Re: [PATCH] AArch64: Switch off early scheduling

2024-10-31 Thread Andrew Pinski
On Thu, Oct 31, 2024 at 10:07 AM Richard Sandiford
 wrote:
>
> Wilco Dijkstra  writes:
> > The early scheduler takes up ~33% of the total build time, however it 
> > doesn't
> > provide a meaningful performance gain.  This is partly because modern OoO 
> > cores
> > need far less scheduling, partly because the scheduler tends to create many
> > unnecessary spills by increasing register pressure.  Building applications
> > 56% faster is far more useful than ~0.1% improvement on SPEC, so switch off
> > early scheduling on AArch64.  Codesize reduces by ~0.2%.
> >
> > The combine_and_move pass runs if the scheduler is disabled and aggressively
> > combines moves.  The movsf/df patterns allow all FP immediates since they
> > rely on a split pattern, however splits do not happen this late.  To fix 
> > this,
> > use a more accurate check that blocks creation of literal loads during
> > combine_and_move.  Fix various tests that depend on scheduling by explicitly
> > adding -fschedule-insns.
> >
> > Passes bootstrap & regress, OK for commit?
>
> I'm in favour of this.  Obviously the numbers are what count, but
> also from first principles:
>
> - I can't remember the last time a scheduling model was added to the port.
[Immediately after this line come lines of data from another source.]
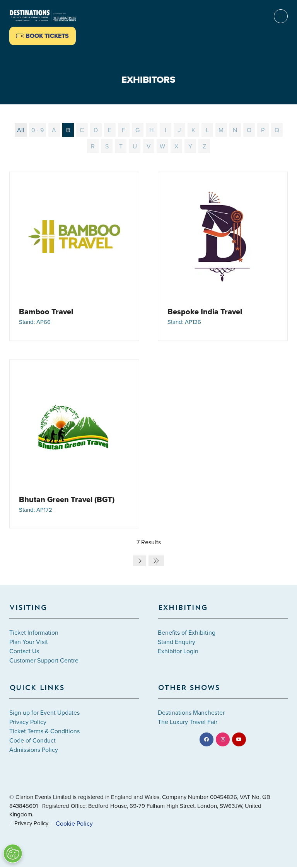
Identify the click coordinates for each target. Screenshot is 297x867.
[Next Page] (139, 560)
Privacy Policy (27, 721)
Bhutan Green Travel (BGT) (66, 499)
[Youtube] (239, 739)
We have one internally for oryon-1 but I have not had time to
benchmark with it vs without it yet but I suspect it won't help enough
to even think about upstreaming it.
I think the last model added was tsv110.md in 2020.

>
> - We've (consciously) never added scheduling types for SVE.
>
> - It doesn't make logical sense to schedule for Neoverse V3 (say)
>   as thought it were a Cortex A57.
>
> So at this point, it seems better for scheduling to be opt-in rather
> than opt-out.  (That is, we can switch to a tune-based default if
> anyone does add a new scheduling model in future.)
>
> Let's see what others think.
>
> Please split the md changes out into a separate pre-patch though.
>
> What do you think about disabling late scheduling as well?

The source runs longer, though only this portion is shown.